A one-time bonus at Christmas for the 43 faculty and staff. “The school board is studying and has been working on how to improve our salary schedule,” Koonce said. “The pressures they’re teaching under right now and the stress that’s brought, it’s to reward them for all their hard work and make sure they know they’re valued.”
Help to complete the William Voliva Memorial pavilion, to be used for lunch, outdoor classes and school events. William “Bubba” Voliva, a dedicated volunteer at the school and stepfather of recent graduate Madison Harper, died in January. Harper reached out with the gift to honor her late stepfather.
To develop and implement a new mascot for the 2021-2022 school year. The current mascot is the Rebels.
The remaining donation will go into the Sacred Heart Catholic School Endowment Fund for investment. It will almost double the fund, currently valued at $1.4 million. The school receives about 4 percent each year from the fund — $51,368 for 2019-2020 — primarily for the school operating budget. Koonce said Lachowsky’s gift should double the amount given to the school each year.
Sacred Heart School is one of only two parishes in the state that supports its own K-12th grade school. It has 225 K-12 students and 28 students in pre-K. Koonce said like many Catholic schools, they’ve struggled with enrollment, but have remained steady.
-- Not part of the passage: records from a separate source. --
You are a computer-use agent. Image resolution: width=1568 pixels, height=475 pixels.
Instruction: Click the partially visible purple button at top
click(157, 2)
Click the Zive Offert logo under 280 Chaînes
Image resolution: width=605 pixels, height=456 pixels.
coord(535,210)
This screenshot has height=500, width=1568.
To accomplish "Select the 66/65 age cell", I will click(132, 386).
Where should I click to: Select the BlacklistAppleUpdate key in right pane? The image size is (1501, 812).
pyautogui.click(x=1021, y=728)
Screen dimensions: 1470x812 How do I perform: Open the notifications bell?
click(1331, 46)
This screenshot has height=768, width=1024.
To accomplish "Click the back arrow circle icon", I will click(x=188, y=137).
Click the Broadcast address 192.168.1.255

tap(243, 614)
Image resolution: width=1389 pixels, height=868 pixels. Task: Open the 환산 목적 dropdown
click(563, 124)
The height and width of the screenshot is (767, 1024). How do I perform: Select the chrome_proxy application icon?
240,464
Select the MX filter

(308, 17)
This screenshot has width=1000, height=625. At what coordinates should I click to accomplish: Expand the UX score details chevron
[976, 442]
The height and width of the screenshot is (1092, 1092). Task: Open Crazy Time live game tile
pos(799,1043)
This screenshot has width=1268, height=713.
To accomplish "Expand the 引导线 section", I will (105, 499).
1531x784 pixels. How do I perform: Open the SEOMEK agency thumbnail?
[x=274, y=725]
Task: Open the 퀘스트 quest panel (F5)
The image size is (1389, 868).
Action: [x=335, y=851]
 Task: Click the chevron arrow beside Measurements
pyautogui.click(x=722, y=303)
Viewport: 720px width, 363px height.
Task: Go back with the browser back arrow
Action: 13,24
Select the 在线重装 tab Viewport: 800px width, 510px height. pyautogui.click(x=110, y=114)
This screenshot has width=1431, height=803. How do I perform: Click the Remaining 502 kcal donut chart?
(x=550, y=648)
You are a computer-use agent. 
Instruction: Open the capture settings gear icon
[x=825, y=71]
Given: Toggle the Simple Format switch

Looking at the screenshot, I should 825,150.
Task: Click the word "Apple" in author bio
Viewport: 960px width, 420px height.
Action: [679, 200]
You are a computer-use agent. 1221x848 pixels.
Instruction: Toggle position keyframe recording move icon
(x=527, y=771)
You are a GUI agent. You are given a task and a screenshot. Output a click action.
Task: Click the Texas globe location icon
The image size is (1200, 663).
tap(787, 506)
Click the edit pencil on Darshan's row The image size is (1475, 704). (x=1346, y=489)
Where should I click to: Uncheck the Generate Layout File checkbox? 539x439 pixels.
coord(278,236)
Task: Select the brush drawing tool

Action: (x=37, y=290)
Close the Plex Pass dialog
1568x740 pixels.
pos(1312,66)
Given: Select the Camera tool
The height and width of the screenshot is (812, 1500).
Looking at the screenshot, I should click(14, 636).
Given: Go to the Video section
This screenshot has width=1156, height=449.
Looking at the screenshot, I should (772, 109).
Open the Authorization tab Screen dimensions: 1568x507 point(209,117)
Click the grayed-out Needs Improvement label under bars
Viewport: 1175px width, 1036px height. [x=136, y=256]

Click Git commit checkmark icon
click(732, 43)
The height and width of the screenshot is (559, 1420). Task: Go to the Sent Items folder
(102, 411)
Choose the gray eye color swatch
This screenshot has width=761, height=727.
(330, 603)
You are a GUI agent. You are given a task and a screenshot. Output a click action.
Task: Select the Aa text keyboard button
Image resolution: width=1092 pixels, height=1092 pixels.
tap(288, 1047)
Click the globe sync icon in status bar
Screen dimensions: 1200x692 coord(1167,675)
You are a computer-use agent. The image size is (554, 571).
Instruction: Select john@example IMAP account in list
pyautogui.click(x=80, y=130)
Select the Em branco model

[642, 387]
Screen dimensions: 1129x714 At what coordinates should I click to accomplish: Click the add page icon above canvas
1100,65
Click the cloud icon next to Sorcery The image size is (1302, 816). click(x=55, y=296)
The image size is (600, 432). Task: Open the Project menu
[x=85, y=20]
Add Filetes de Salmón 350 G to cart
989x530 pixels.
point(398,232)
The gift will support enrollment, retention of teachers and bettering the school.
Msgr. Harris cautioned that despite the large bequest, it does not mean the school is set for life.
“It’s a scary thing to me when a gift like that appears because some people think ‘We’re rich, we don’t have to support the program.’ We still need to pay tuition, we still need to have our stewardship envelopes turned in on Sunday, we still have to operate. This is not operating money, this is money to do big issues we need to do and go into the endowment for the future,” he said.
Because of the COVID-19 pandemic, the school has lost some fundraising opportunities, including a canceled golf tournament and a scaled-back Oktoberfest Oct. 3. Koonce said Oct. 1 that fundraising was going well leading up to Oktoberfest, but “the goal we set was half of what we normally raise.”
Koonce said each project and investment decision was considered carefully, a way to honor Lachowsky’s gift and legacy.
“We’re really trying to be thoughtful about that. Where are the needs? Where are we going to put that?” Koonce said. “Sacred Heart pinches every penny and stretches every dollar, like with every Catholic school. There’s no extravagance here.”